Consumer Reports: 3.1 Million Smart Phones Were Stolen in 2013, Nearly Double the Year Before 1.4 Million Had a Smart Phone that was Lost and Never Recovered
YONKERS, N.Y., April 17, 2014 /PRNewswire-USNewswire/ -- Smart phone theft is on the rise. About 3.1 million Americans were the victims of smart phone theft in 2013, according to Consumer Reports' Annual State of the Net survey. That's nearly double the 1.6 million thefts that the company projected in 2012.
At least 1.4 million smart phones were lost and not recovered last year, up slightly from the 1.2 million in 2012, Consumer Reports projects. On a positive note – the proportion of smart phone users who set a screen lock with a 4-digit pin increased by about 50 percent in 2013. Still, the vast majority of smart phone owners neglected to take more aggressive measures, such as using screen locks stronger than 4 digits or installing software that could locate their phone or remotely erase its contents.
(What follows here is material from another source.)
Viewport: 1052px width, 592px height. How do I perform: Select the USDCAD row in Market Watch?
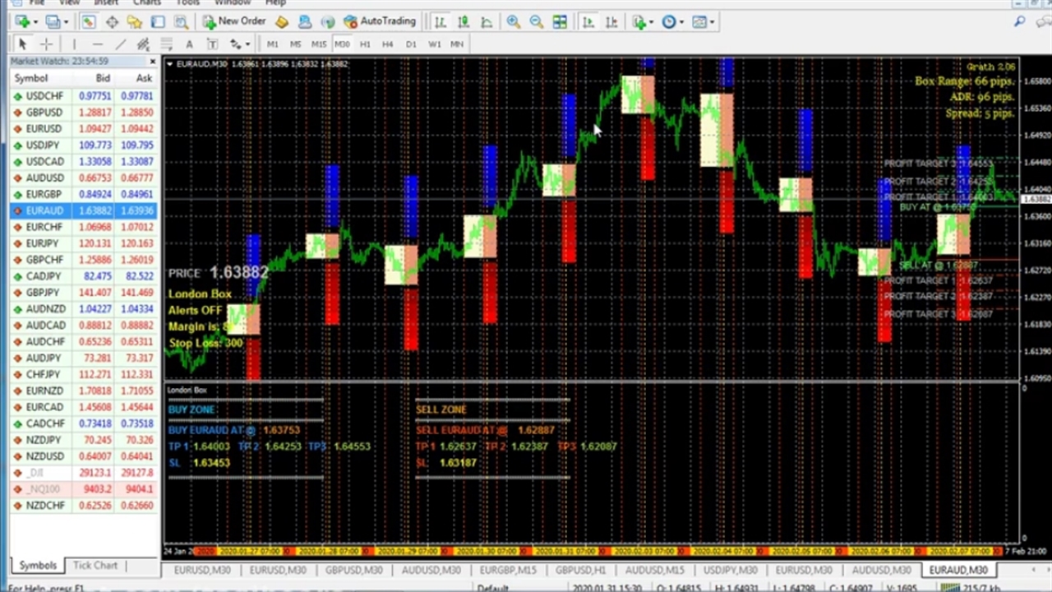pyautogui.click(x=44, y=161)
How smart-phone users secure their phones:
- Set a screen lock with a 4-digit pin (36 percent)
- Backed up data to a computer or online (29 percent)
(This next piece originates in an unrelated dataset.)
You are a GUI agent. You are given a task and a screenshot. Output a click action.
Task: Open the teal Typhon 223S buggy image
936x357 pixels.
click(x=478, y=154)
- Installed software that can locate the phone (22 percent)
- Installed an antivirus app (14 percent)
- Used a PIN longer than 4 digits, a password, or unlock pattern (11 percent)
- Installed software that can erase the contents of the smart phone (8 percent)
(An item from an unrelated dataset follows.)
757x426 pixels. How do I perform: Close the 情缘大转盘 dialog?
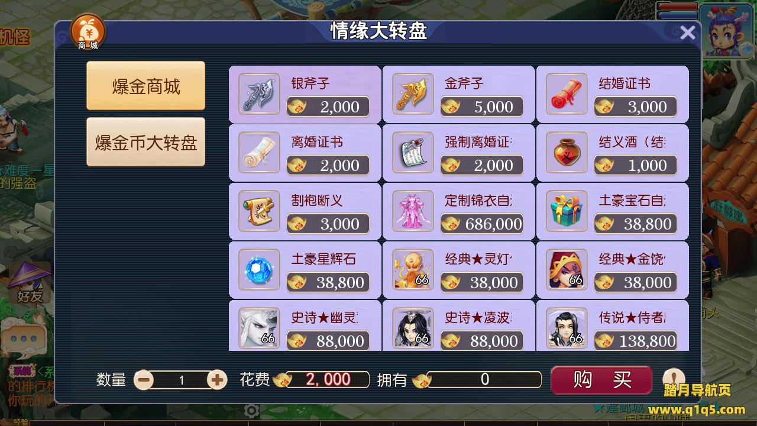(x=687, y=33)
- Used security features other than screen lock (e.g. encryption) (7 percent)
- Took none of these security measures (34 percent)
"Given how much personal information smart phones can contain – from photos, contacts, email accounts to social-networks, shopping, and banking apps – losing one of these devices or having one stolen can definitely be cause for panic," said Glenn Derene, Electronics Editor, Consumer Reports. "Our survey revealed that the number of lost and stolen smart phones is on the rise, and too many smart-phone users are needlessly imperiling their personal data by not taking basic security measures."
Additional findings from the Consumer Reports Annual State of the Net Survey, as well as advice on what steps consumers can take to secure their smart phone and what to do if it gets lost or stolen, can be found online at ConsumerReports.org.
Consumer Reports State of the Net Survey
The Consumer Reports National Research Center conducted its annual State of the Net survey in January, 2014. The findings are nationally representative of U.S. adult Internet users. Participants were-3,110 adults with a home Internet connection who were part of an online panel convened by GfK, a leading research company. From those respondents, we made national projections. The margin of error for the full sample was ± 1.8 percent, and ± 2.4 percent for the subset of Internet-connected smart phone owners, both at a 95 percent confidence level.
About Consumer Reports
Consumer Reports is the world's largest independent product-testing organization. Using its more than 50 labs, auto test center, and survey research center, the nonprofit rates thousands of products and services annually. Founded in 1936, Consumer Reports has over 8 million subscribers to its magazine, website and other publications. Its advocacy division, Consumers Union, works for health reform, food and product safety, financial reform, and other consumer issues in Washington, D.C., the states, and in the marketplace.
The material above is intended for legitimate news entities only; it may not be used for advertising or promotional purposes. Consumer Reports® is an expert, independent nonprofit organization whose mission is to work for a fair, just, and safe marketplace for all consumers and to empower consumers to protect themselves. We accept no advertising and pay for all the products we test. We are not beholden to any commercial interest. Our income is derived from the sale of Consumer Reports®, ConsumerReports.org® and our other publications and information products, services, fees, and noncommercial contributions and grants. Our Ratings and reports are intended solely for the use of our readers. Neither the Ratings nor the reports may be used in advertising or for any other commercial purpose without our permission. Consumer Reports will take all steps open to it to prevent commercial use of its materials, its name, or the name of Consumer Reports®.